Finally, a bn_div_words() in VAX assembler that goes through all tests.

PR: 413
2024-11-24 02:23:51 +08:00 · 2002-12-23 11:25:51 +00:00 · 2002-12-23 11:25:51 +00:00 · e9883d285d
commit e9883d285d
parent 8d6ad9e39d
1 changed files with 82 additions and 56 deletions
--- a/crypto/bn/asm/vms.mar
+++ b/crypto/bn/asm/vms.mar
@ -172,7 +172,7 @@ n=12 ;(AP)	n	by value (input)
 ; }
 ;
 ; Using EDIV would be very easy, if it didn't do signed calculations.
-; Any time, any of the input numbers are signed, there are problems,
+; Any time any of the input numbers are signed, there are problems,
 ; usually with integer overflow, at which point it returns useless
 ; data (the quotient gets the value of l, and the remainder becomes 0).
 ;
@ -180,21 +180,26 @@ n=12 ;(AP)	n	by value (input)
 ; it by 2 (unsigned), do the division, multiply the resulting quotient
 ; and remainder by 2, add the bit that was dropped when dividing by 2
 ; to the remainder, and do some adjustment so the remainder doesn't
-; end up larger than the divisor.  This method works as long as the
-; divisor is positive, so we'll keep that (with a small adjustment)
-; as the main method.
-; For some cases when the divisor is negative (from EDIV's point of
-; view, i.e. when the highest bit is set), dividing the dividend by
-; 2 isn't enough, it needs to be divided by 4.  Furthermore, the
-; divisor needs to be divided by 2 (unsigned) as well, to avoid more
-; problems with the sign.  In this case, a little extra fiddling with
-; the remainder is required.

Requirements ->
(1) In the commit diff, what happens to the quotient and the remainder when EDIV hits integer overflow?
(2) Quote the stretch of the commit diff from "Finally, a bn_div_words()" through "do signed calculations." word for word.

Dataset content ->

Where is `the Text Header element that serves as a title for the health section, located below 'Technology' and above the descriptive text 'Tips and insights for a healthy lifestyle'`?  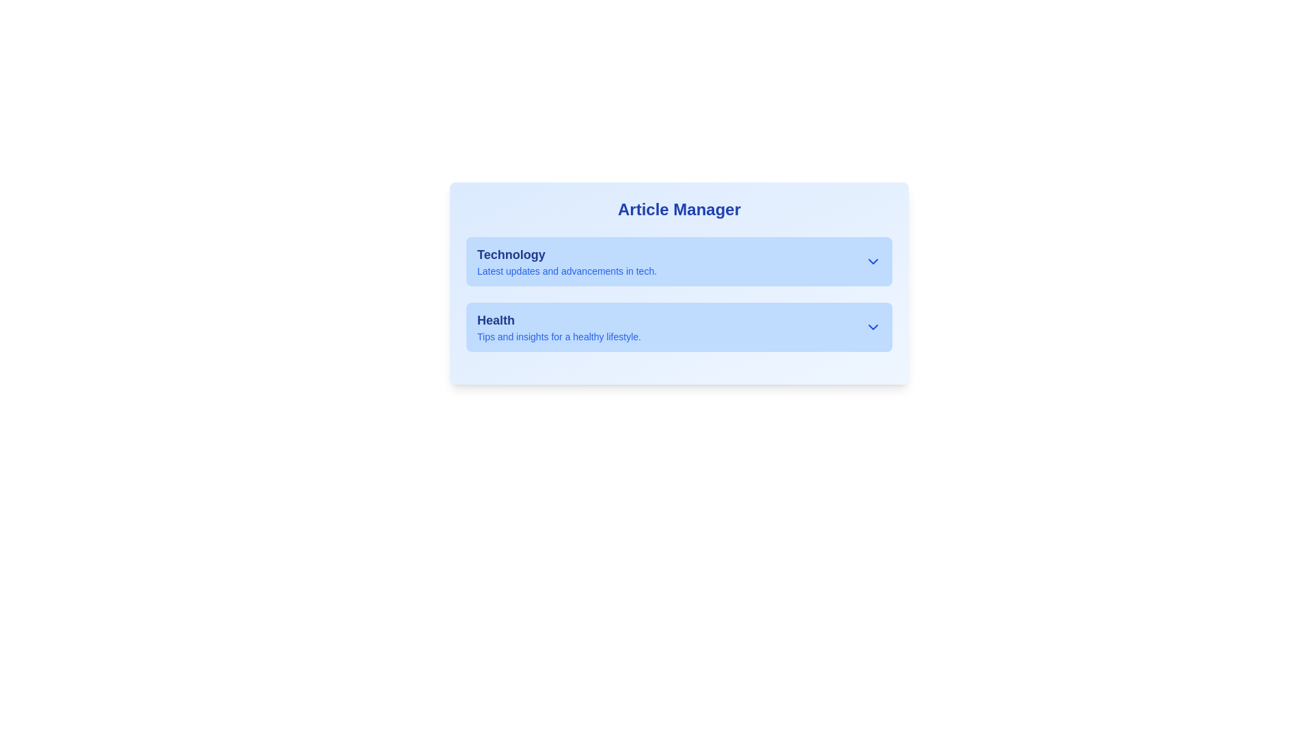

Responses to the tasks ->
(1) The quotient gets the value of l, and the remainder becomes 0.

(2)
Finally, a bn_div_words() in VAX assembler that goes through all tests.

PR: 413
2024-11-24 02:23:51 +08:00 · 2002-12-23 11:25:51 +00:00 · 2002-12-23 11:25:51 +00:00 · e9883d285d
commit e9883d285d
parent 8d6ad9e39d
1 changed files with 82 additions and 56 deletions
--- a/crypto/bn/asm/vms.mar
+++ b/crypto/bn/asm/vms.mar
@ -172,7 +172,7 @@ n=12 ;(AP)	n	by value (input)
 ; }
 ;
 ; Using EDIV would be very easy, if it didn't do signed calculations.